### Note
* Instructions have been included for each segment. You do not have to follow them exactly, but they are included to help you think through the steps.

In [96]:
# Dependencies and Setup
import pandas as pd

# File to Load (Remember to Change These)
file_to_load = "Resources/purchase_data.csv"

# Read Purchasing File and store into Pandas data frame
purchase_data = pd.read_csv(file_to_load)

purchase_data.head()

Unnamed: 0,Purchase ID,SN,Age,Gender,Item ID,Item Name,Price
0,0,Lisim78,20,Male,108,"Extraction, Quickblade Of Trembling Hands",3.53
1,1,Lisovynya38,40,Male,143,Frenzied Scimitar,1.56
2,2,Ithergue48,24,Male,92,Final Critic,4.88
3,3,Chamassasya86,24,Male,100,Blindscythe,3.27
4,4,Iskosia90,23,Male,131,Fury,1.44


## Player Count

* Display the total number of players


In [97]:
players = len(pd.unique(purchase_data['SN'])) 

print(f"There are {players} players")

There are 576 players


## Purchasing Analysis (Total)

* Run basic calculations to obtain number of unique items, average price, etc.


* Create a summary data frame to hold the results


* Optional: give the displayed data cleaner formatting


* Display the summary data frame


In [98]:
#remove the columns we don't need to reference for this task
purchase_short_df = purchase_data.loc[:,['Item ID','Price']]

#count the number of unique items
unique_items = len(pd.unique(purchase_short_df['Item ID']))

#calculate the average price of purchases
avg_price = purchase_short_df['Price'].mean()

#calculate number of purchases
index = purchase_short_df.index
num_purchase = len(index)

#Calculate total revenue
total_revenue = purchase_short_df['Price'].sum()

#create the dataframe
purchase_analysis_df = pd.DataFrame({'Number of Unique Items':[unique_items], 
                                     'Average Price':avg_price,
                                     'Number of Purchases':num_purchase,
                                     'Total Revenue':total_revenue})
#Reformat Average Price
purchase_analysis_df['Average Price'] = \
purchase_analysis_df['Average Price'].astype(float).map("${:,.2f}".format)

#Reformat Total Revenue
purchase_analysis_df['Total Revenue'] = \
purchase_analysis_df['Total Revenue'].astype(float).map("${:,.2f}".format)

#display data
purchase_analysis_df

Unnamed: 0,Number of Unique Items,Average Price,Number of Purchases,Total Revenue
0,179,$3.05,780,"$2,379.77"


## Gender Demographics

* Percentage and Count of Male Players


* Percentage and Count of Female Players


* Percentage and Count of Other / Non-Disclosed




In [99]:
#shorten the dataframe so that it only contains unique players and the two columns needed
gender_short_df = purchase_data.loc[:,['Gender','SN']]
gender_short_df = gender_short_df.drop_duplicates(subset='SN')

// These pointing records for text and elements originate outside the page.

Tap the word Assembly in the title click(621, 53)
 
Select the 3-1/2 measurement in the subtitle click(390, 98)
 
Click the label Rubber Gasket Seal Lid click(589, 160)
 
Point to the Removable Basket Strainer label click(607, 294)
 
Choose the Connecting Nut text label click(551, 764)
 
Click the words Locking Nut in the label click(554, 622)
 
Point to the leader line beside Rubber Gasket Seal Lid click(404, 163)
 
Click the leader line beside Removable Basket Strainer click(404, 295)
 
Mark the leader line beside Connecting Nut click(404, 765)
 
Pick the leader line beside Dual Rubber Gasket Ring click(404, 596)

#Get the total counts of genders
gender_counts = gender_short_df.Gender.value_counts()
gender_counts_perc = gender_short_df.Gender.value_counts(normalize=True)

#gender_counts
#gender_counts_perc

#Create the empty output dataframe
gender_dem_df = pd.DataFrame({'Gender':['Male','Female','Other / Non-Disclosed'],
                             'Total Count':[0,0,0],
                             'Percentage of Players':[0,0,0]})

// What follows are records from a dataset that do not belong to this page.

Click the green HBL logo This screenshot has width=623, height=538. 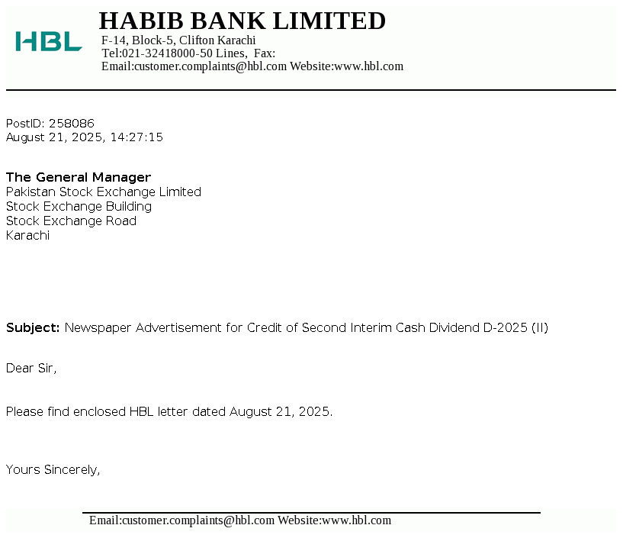click(x=48, y=41)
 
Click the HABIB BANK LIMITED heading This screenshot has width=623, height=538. click(x=242, y=21)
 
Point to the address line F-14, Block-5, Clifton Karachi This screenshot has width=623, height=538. click(x=178, y=40)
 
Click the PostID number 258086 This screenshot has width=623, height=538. click(x=72, y=123)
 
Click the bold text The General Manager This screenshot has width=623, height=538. click(x=79, y=177)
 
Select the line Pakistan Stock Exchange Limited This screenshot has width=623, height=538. click(x=104, y=192)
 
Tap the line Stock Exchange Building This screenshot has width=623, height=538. click(x=79, y=206)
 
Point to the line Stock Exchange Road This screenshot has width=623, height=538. click(x=71, y=221)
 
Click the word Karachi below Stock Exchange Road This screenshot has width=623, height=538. click(x=27, y=235)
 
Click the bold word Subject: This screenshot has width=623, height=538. click(x=33, y=328)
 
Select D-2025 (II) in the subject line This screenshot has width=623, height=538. click(x=515, y=328)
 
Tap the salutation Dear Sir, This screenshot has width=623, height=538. click(x=31, y=369)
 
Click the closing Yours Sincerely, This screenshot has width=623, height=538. click(x=53, y=469)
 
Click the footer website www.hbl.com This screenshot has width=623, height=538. click(x=356, y=520)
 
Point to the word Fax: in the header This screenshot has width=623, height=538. click(x=264, y=53)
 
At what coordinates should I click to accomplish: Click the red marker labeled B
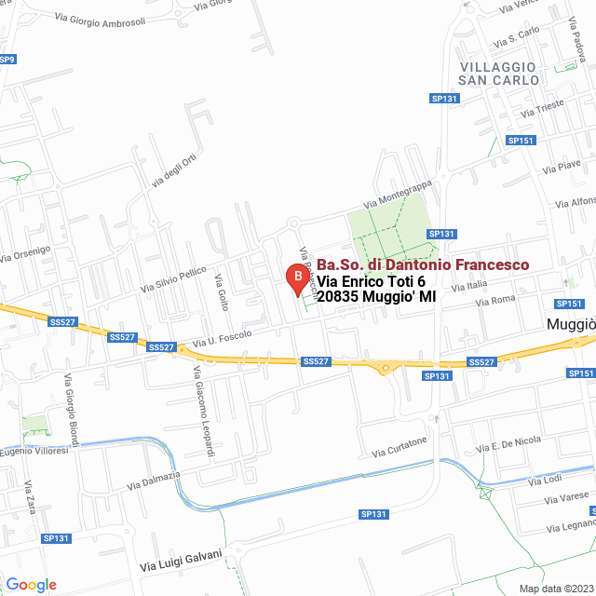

#put the total counts into a dataframe
gender_dem_df['Total Count']= gender_dem_df.Gender.map(gender_counts)
gender_dem_df['Percentage of Players']= gender_dem_df.Gender.map(gender_counts_perc)

#reformat the percentage column
gender_dem_df['Percentage of Players'] = \
gender_dem_df['Percentage of Players'].astype(float).map("{:,.2f}%".format)


gender_dem_df.head()

Unnamed: 0,Gender,Total Count,Percentage of Players
0,Male,484,0.84%
1,Female,81,0.14%
2,Other / Non-Disclosed,11,0.02%



## Purchasing Analysis (Gender)

* Run basic calculations to obtain purchase count, avg. purchase price, avg. purchase total per person etc. by gender




* Create a summary data frame to hold the results


* Optional: give the displayed data cleaner formatting


* Display the summary data frame

In [100]:
#isolate the data for each row
males_df = purchase_data.loc[purchase_data['Gender'] == 'Male',['Gender','Price','SN']]
females_df = purchase_data.loc[purchase_data['Gender'] == 'Female',['Gender','Price','SN']]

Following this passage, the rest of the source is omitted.